The authors of the Handbook of Islamic Sects and Movements, Muhammad Afzal Upal and Carole M. Cusack consider the book to be a product of the Sufi school associated with Idries Shah and his brother Omar Ali-Shah, and cast doubt on its authenticity. While Upal and Cusack speculate that the "polemic" writing style could be that of Omar Ali-Shah, British historian Mark Sedgwick believes that Rafael Lefort is "almost certainly a pseudonym for Idries Shah." Speaking at the First International Conference on Theosophical History held in London on 18–20 July 1986, Paul Johnson added to the speculation that The Teachers of Gurdjieff was the work of Idries Shah, and that it "seems to have been written to attract Gurdjieff's followers to contemporary Sufism." The Gurdjieff biographer James Moore describes the book as a "distasteful fabrication".

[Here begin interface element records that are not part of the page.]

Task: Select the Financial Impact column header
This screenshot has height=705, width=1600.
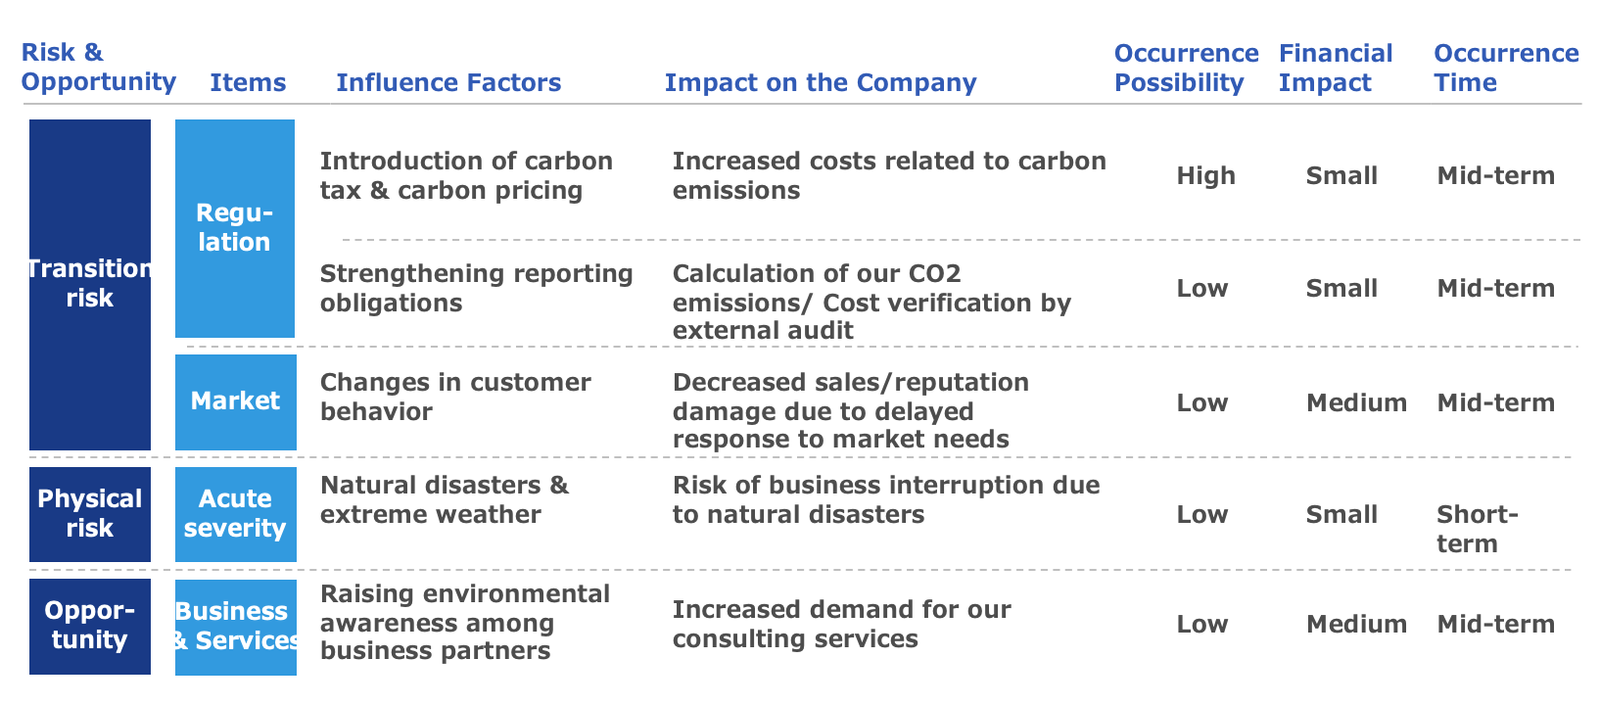Action: click(x=1335, y=68)
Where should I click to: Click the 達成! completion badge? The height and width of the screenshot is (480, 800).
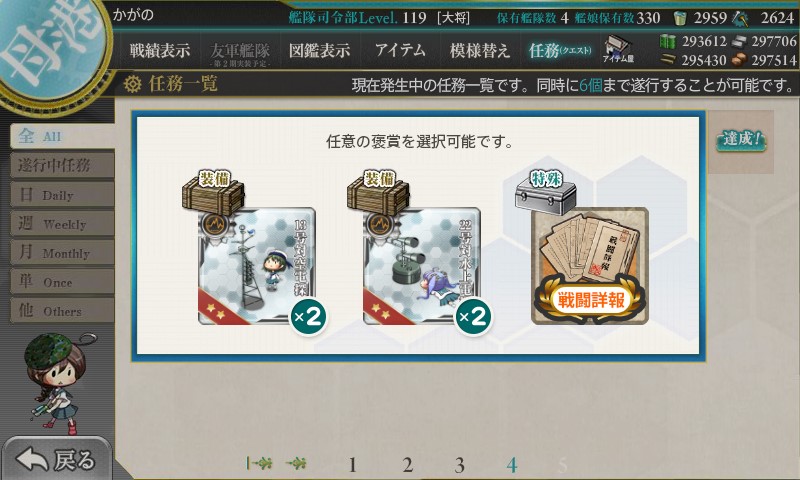[x=741, y=139]
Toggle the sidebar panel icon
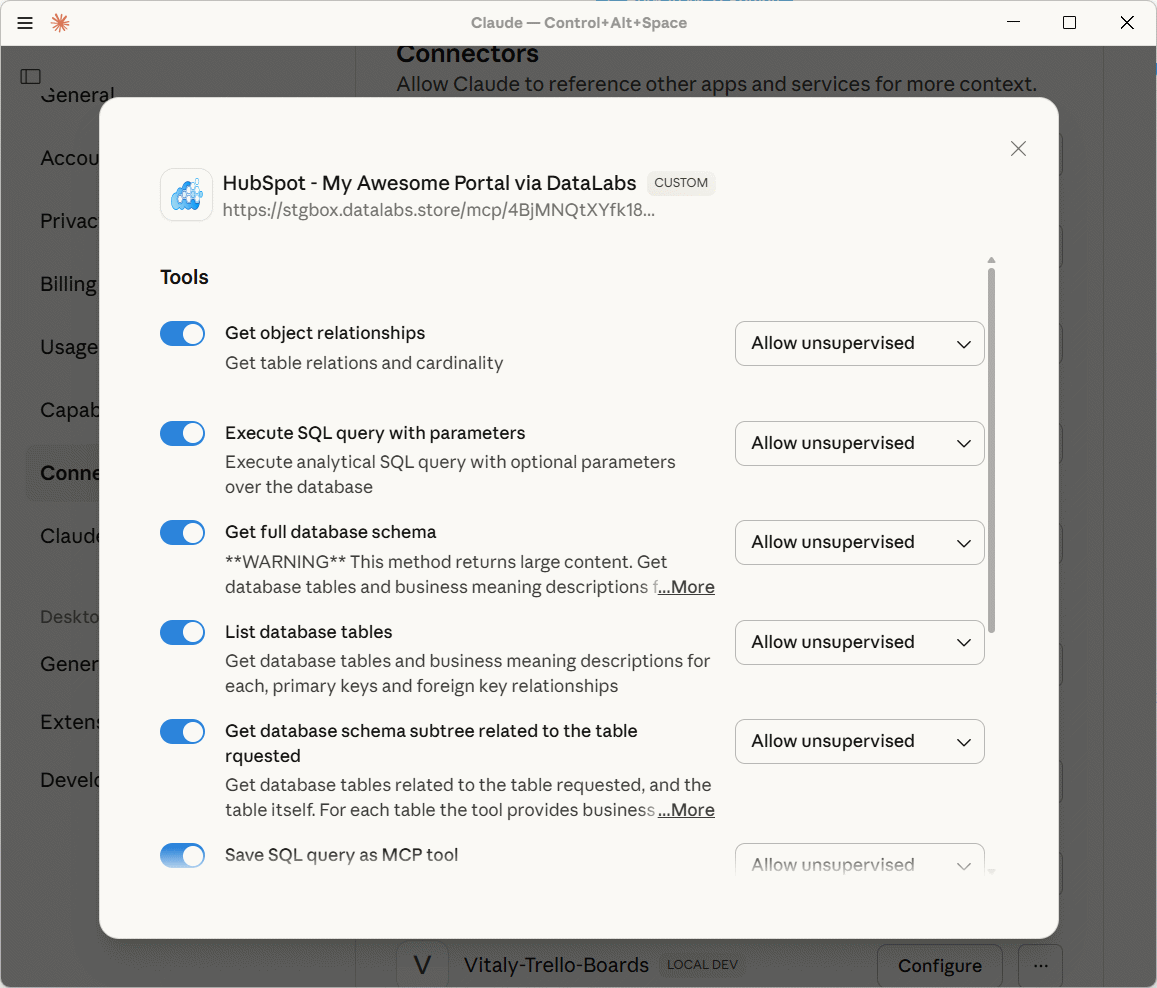This screenshot has width=1157, height=988. pyautogui.click(x=31, y=76)

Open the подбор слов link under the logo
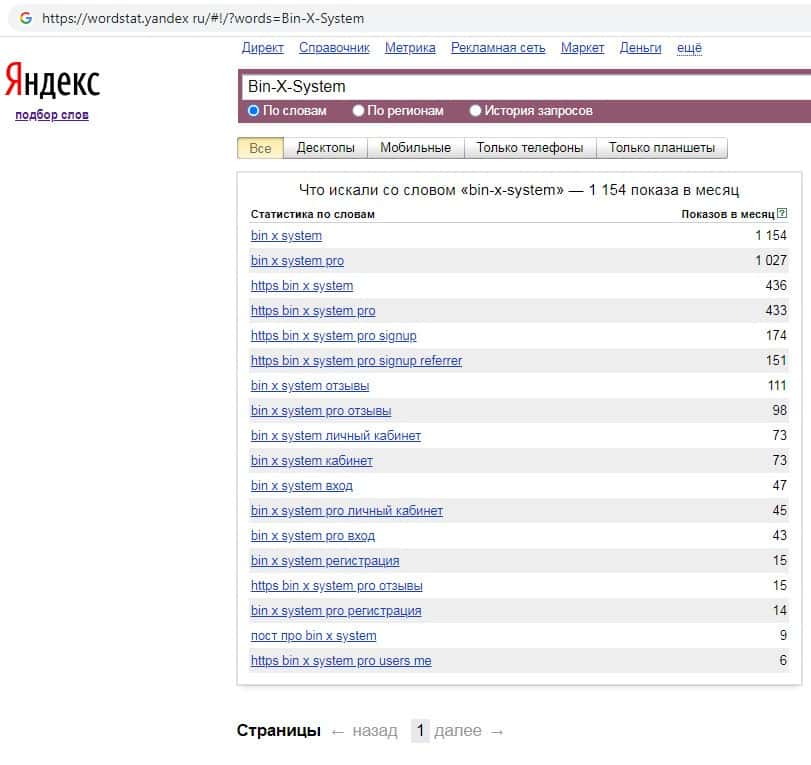pyautogui.click(x=52, y=115)
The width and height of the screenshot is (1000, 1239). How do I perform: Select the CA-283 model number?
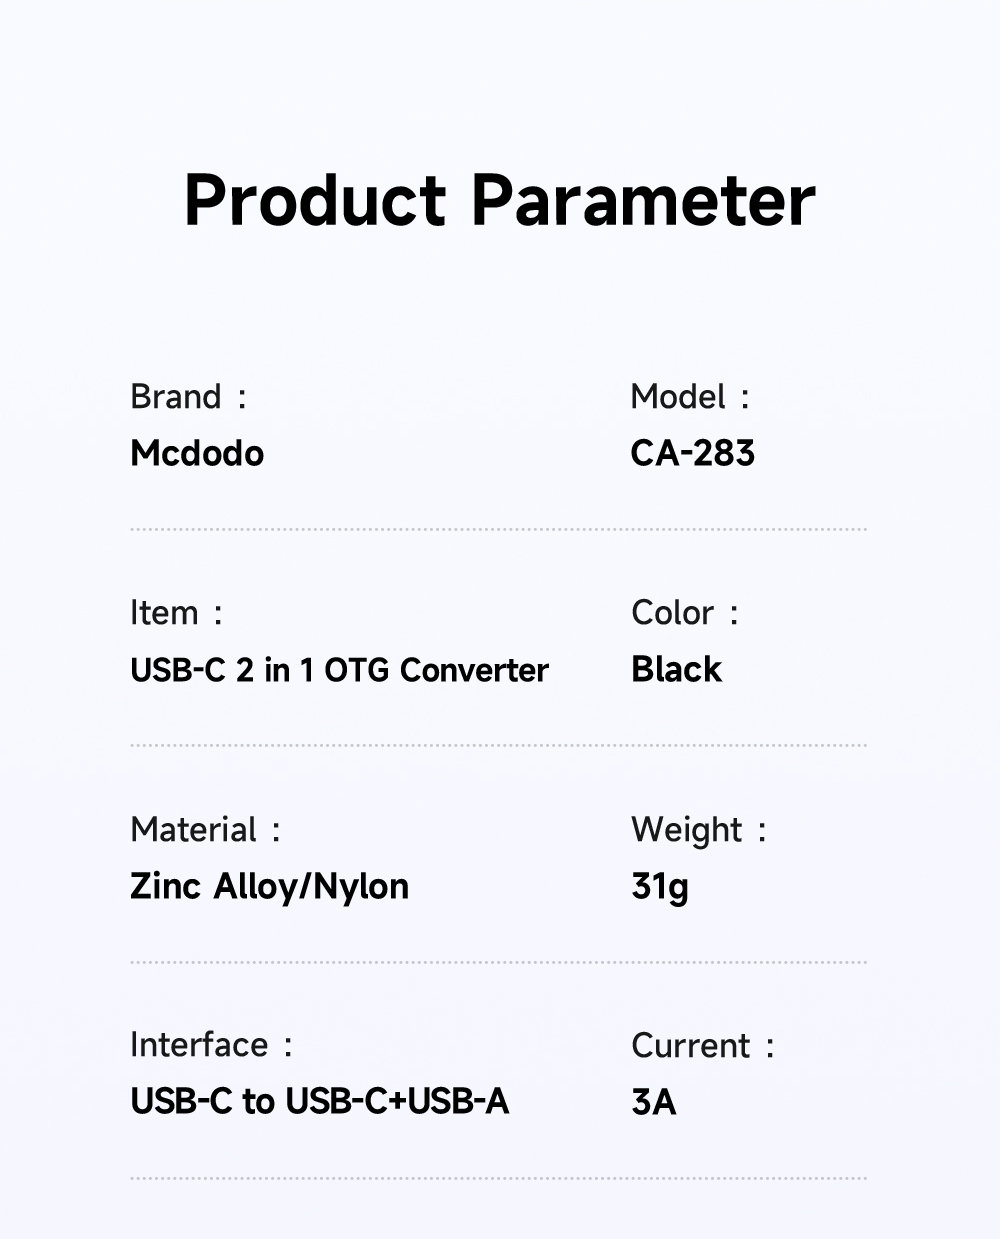(x=692, y=453)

The book first appeared in 1966 from the British publishing house Victor Gollancz. A second edition was published in 1998 by Malor Books under the editorial directorship of Robert Ornstein, a prominent American associate of Idries Shah. A Spanish version has been published by Alif Publishing Corp., which publishes many of Omar Ali-Shah's works, and a Portuguese one by Edições Dervish. A French version ("Les maîtres de Gurdjieff") has been published by Le Courrier du Livre in 1977.